The Adair wing of the UFF and his LVF allies are moving in an opposite direction. Adair is a leader of C Company, the West Belfast unit of the UDA/UFF. During the 1990’s this group was heavily infiltrated by British intelligence who used it to carry out assassinations of republicans. They allowed it to arm itself with weapons from South Africa and to run a lucrative drugs trade.

Johnny Adair was at the time a young skinhead thug part of a gang on the Shankill who were linked with the National Front and other fascist organisations in Britain. Most of this gang were recruited into the UDA. When a state enquiry into links between loyalist paramilitaries and British intelligence led to the arrest of most of the West Belfast UDA leadership, Adair and his friends took control. They inherited the weapons and the drug trade and have developed it ever since.

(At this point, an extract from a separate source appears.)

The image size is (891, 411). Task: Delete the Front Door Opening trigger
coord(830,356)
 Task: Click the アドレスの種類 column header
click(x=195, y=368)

Now their objective is to wipe out the influence of the UVF and give themselves complete control of the area and through this achieve a commanding position in loyalism.

Adair’s position within the UDA is not unchallenged. The UDA has a federal structure with local commanders controlling their own areas. To date significant sections of the organisation have held back from the feud.

Nor does he have broad popular support. Most people view him with fear and disgust. It does not go unnoticed in the Shankill that no sooner was he released from prison than he was able to drive around in a top of the range car and take his family this year on a holiday to Jamaica. His arrest and re-imprisonment caused hardly a ripple of opposition, even in the Shankill.

The majority of people in the Shankill and other working class Protestant areas are repulsed by the tit for tat killings and want both organisations to stop. Local community activists who echoed this mood in their call fix mediation and an end to the feud.

Working class people most often feel overwhelmed and helpless in face of the seeming power of sectarian and paramilitary organizations. In fact the working class has the power to bring all this to a halt. Mass protests by working class organizations began the peace process and have kept the most bigoted paramilitaries, republican as well as loyalist, in check.

Action by community organizations as well as rank and file trade union bodies is now needed to force an end to this latest paramilitary feud to make sure it does not spill over into sectarian violence and to resist attempts by paramilitary gangsters to take control of working class areas.